Fun Alternatives: Go to the beach or take a guided tour to get the most out of this shore excursion if you are taking a cruise into this port city.
Written May 31, 2005
As I menthioned on my shopping tip, to shop in the Medina, could be consider a tourist trap, as some stuff they are offering are very low in quality, and moreover, the prices they are asking for, are somehitng crazy!
So, if you wanna take home some stuff remember to bargain and check the quality first!
Written Jan 7, 2005
My first day in Tunis, I visited the souks, and I saw many cool things I wanted to buy, Unfortunately, the fact that I looked obviously like a tourist made me a target for some scams. Three times, different men came up to me trying to take me to a "Berber Festival" The first told me" It is the last day, you don't want to miss it, it ends at noon, in just one hour! I will take you there!"It seemed kind of fishy, and I was not going to follow some strange man anywhere ,so of course I didn't go. He was very persistant, but finally gave up! This happened 2 more times that day, but it seemed the longer I was in the souks, the later the festival ended, 1:00pm, then 2:30 PM .Hmmmmm! Also , be careful when walking through the souks because you can easliy get lost.
Also some ( not all) people will tell you stories...for example that a pendant is "real" gold or a carpet is "Handmade" when it is obviously not.
I know people have to make a living and being a foriegn tourist, I expect to pay more,this is not what bothered me.. Most of the people at the souks were not like this and were quite polite. What bothered me were the few people I came across that tried telling me stories.
Unique Suggestions: Go ahead and go to the souks! Really! As I said, many people are nice, of course they want you to pay as much as they can get you to. But even the highest price they want you to pay, really is not that high. JUST BE VERY CAREFUL!!!! I just got very intimidated and wanted to get out of there when a few "not so" honest people wouldn't leave me alone.

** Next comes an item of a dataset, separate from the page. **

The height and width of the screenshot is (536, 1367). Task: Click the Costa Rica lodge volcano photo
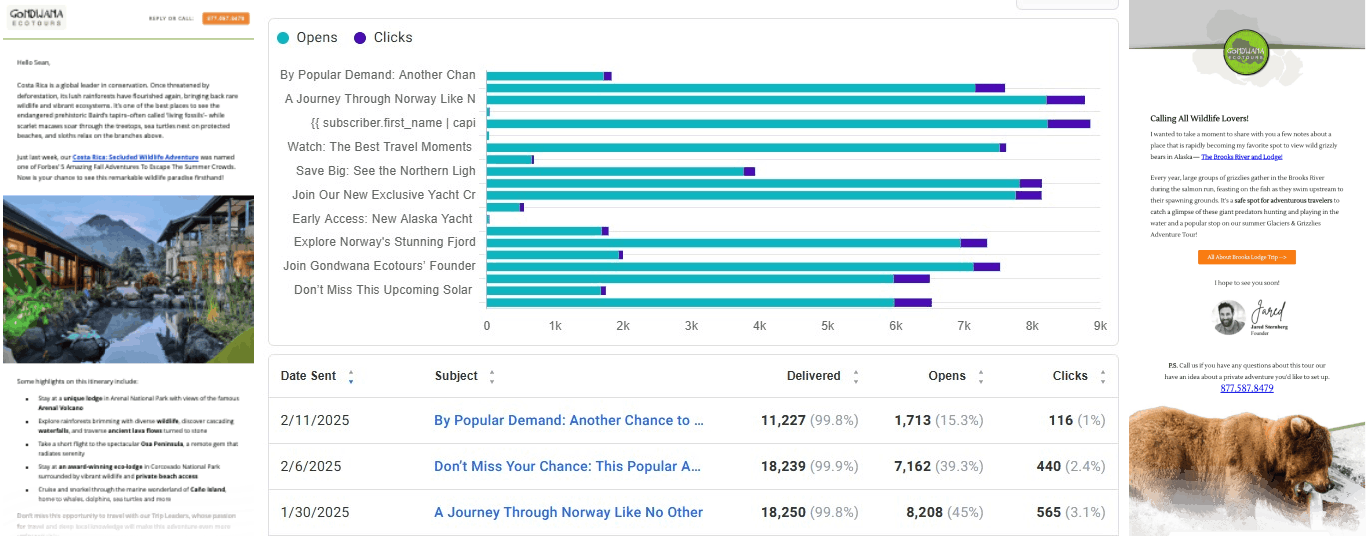pos(128,278)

Fun Alternatives: If you don't wish to go to the souks, you can always go to the stores, or museum gift shops. The Bardo gift shop was quite reasonable I thought. There are also government regulated stores with fixed prices. There are also people selling things on the streets in little stands and some of the things they had for sale were quite nice and some even have written prices. One of my favorite things I bought was from a man selling brand new cassettes of Arabic music for only 1TD ( about 70 cents US ) I bought a few of them and they were really great!
Updated Mar 3, 2003
There are many shops in the Casbah and the merchants expect you to bargain ruthlessly. Be prepared to walk away from a deal, don't buy the rugs unless you're loaded, and don't act interested in something unless you are.